We are watching and visiting the whales in their home~

Please observe, love and respect them from a distance.

Having trouble viewing this Sightings Report? Archived Reports can be found HERE.
December 21st brought the startling and heartbreaking news of yet another death of a member of J pod of the Endangered Southern Residents; 18-year old J34 known as Doublestuf, son of J22 Oreo and big brother to J38 Cookie, the beloved family known as "The Cookies".
Year to year we lay witness to the deep bonds these families share and how their days are spent in close connection to one another. We see the relationships between mothers and their offspring and have knowledge of the importance of each member to their immediate and extended families and their clan. Our hearts and minds are especially focused on J22 and J38 as they move through this transition of life without their vibrant son and brother.

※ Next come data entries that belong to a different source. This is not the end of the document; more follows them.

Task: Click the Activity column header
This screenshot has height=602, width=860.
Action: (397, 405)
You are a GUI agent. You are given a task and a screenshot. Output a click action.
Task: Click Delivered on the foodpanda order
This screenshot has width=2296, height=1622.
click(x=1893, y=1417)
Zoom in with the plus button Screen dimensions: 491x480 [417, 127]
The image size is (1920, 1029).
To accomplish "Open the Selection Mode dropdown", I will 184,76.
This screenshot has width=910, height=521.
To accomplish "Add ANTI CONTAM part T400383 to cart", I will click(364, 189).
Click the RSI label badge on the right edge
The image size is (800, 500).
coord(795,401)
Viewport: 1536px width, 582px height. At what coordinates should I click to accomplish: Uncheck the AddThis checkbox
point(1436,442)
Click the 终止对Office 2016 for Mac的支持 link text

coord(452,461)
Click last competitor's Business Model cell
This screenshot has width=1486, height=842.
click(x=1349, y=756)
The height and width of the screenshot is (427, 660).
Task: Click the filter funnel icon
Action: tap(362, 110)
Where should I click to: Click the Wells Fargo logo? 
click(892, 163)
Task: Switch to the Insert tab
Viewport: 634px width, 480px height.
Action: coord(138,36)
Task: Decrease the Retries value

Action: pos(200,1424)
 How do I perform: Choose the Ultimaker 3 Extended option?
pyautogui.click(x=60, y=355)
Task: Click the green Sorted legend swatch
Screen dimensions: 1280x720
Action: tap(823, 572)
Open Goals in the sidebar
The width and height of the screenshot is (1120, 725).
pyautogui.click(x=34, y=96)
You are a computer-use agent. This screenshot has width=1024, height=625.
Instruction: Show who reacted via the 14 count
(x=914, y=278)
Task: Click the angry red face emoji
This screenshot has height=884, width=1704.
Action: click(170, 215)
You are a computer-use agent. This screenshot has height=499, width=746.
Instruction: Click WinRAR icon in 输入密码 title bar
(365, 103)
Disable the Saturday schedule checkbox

Excerpt from  the Press Release on the death of J34 by the Center for Whale Research:
We regret having to make a distressing announcement during this holiday season, but we confirm from news photographs and eyepatch photos sent to the Center for Whale Research that the killer whale carcass that was towed to a beach near Sechelt on the BC Sunshine coast is indeed that of J34, an eighteen-year-old male in the iconic J pod of the Endangered Southern Resident Killer population. The carcass was observed floating near shore on Tuesday, December 20th 2016 and was recovered by coast guard personnel and Sechelt First Nation members.... 
Assuming no other whales are missing, J pod now has 25 members, K pod 19 members, and L pod 35 members 
Total SRKW population 79, but this number is obviously subject to change with births and deaths at any time.

Department of Fisheries and Oceans (DFO) Initial Necropsy Results: Southern Resident Killer Whale J34:
Initial examination indicates that the animal appears to have blunt trauma to the dorsal side, and a hematoma indicating that J34 was alive at the time of injury. A CAT scan will be conducted on the skull to determine if there are any fractures...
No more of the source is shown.